Copper Mountain Resort embraces downhill skiing with race series and daytime routes
When Copper Mountain Resort President and CEO Dustin Lyman saw the level of demand for ski touring and ski touring last March, he knew Copper needed to add a series of uphill runs to the lineup of the station.
Since Lyman began running the resort at the start of the 2018-19 winter season, the Boulder native and former National Football League player has leaned into the resort’s niche as “the mountain. of the athlete â. In addition to serving as the official training site for the United States Alpine Ski Team and an elite training and competition site – via Woodward Copper Mountain Park – for park and pipe sports, Lyman thinks the climb is part of the Copper brand first for athletes.
âFor all gravity sports, copper is already the preferred training ground,â said Lyman. “â¦ We just continue to develop what is really already our brand organically.”
With Breckenridge Ski Resort and Arapahoe Basin Ski Area community and uphill racing are well established, Copper âis part of the whole puzzle,â as Lyman put it in Summit County. That said, Lyman and the Copper team knew that it might be possible to create specific uphill routes and races for people during and outside of ski lift opening hours with Copper’s naturally divided terrain. Much like Woodward Mountain Park, Copper has cultivated its uphill network with options ranging from entry level to expert.
âWe’re interested in developing the sport, and it’s more accessible if we’re able to provide a daytime itinerary,â Lyman said.
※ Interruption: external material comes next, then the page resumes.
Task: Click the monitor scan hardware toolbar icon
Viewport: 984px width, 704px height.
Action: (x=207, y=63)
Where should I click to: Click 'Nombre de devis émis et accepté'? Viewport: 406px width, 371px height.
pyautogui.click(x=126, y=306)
Lyman himself is an avid uphill enthusiast who competed in the first series of copper uphill races sponsored by Mammut. Lyman and the station wanted to take what is often a lonely sport and bring people together with the series, albeit this first year as part of COVID-19 security measures.
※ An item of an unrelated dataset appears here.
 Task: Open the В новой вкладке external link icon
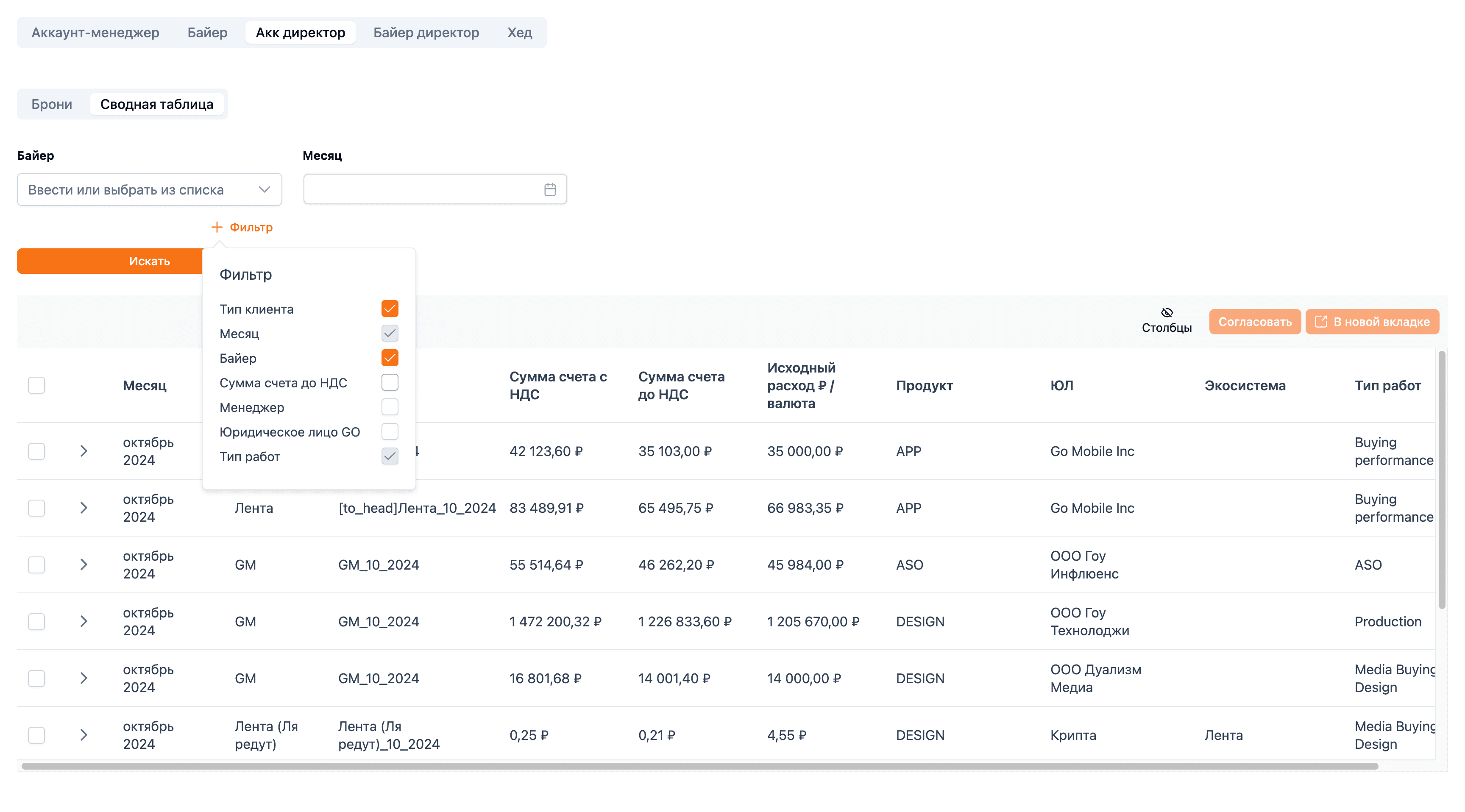[x=1320, y=322]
The resort saw between 30 and 40 participants for each of its three races, which culminated with the season-ending Copper Cup on Saturday April 10. Lyman said the mass start multi-wave race illustrates Copper’s place in the uphill community. The race traversed the resort terrain from the East Village base area on a steep 3,000-foot incline to the highest point on the mountain. There at 12,400 feet – at the top of the Storm King lift – runners skied to the finish line at the base of the Sierra and Rendezvous lifts. The morning races ended with a stunning sunrise as a backdrop above the tree line of the Tenmile and Gore Ranges.
The resort president finished in the middle of the field in all three races as he highlighted several resort employees for their strong runs, including ski patrol supervisor Shauna Bocksch. Bocksch, who won the first women’s sports race and finished second in the second race, helped to help the resort cultivate a true uphill running experience. Bocksch said the second race in the series, with a pre-sunrise start from West Village, encapsulated the uphill vibe with the sun pointing behind clouds high on the course.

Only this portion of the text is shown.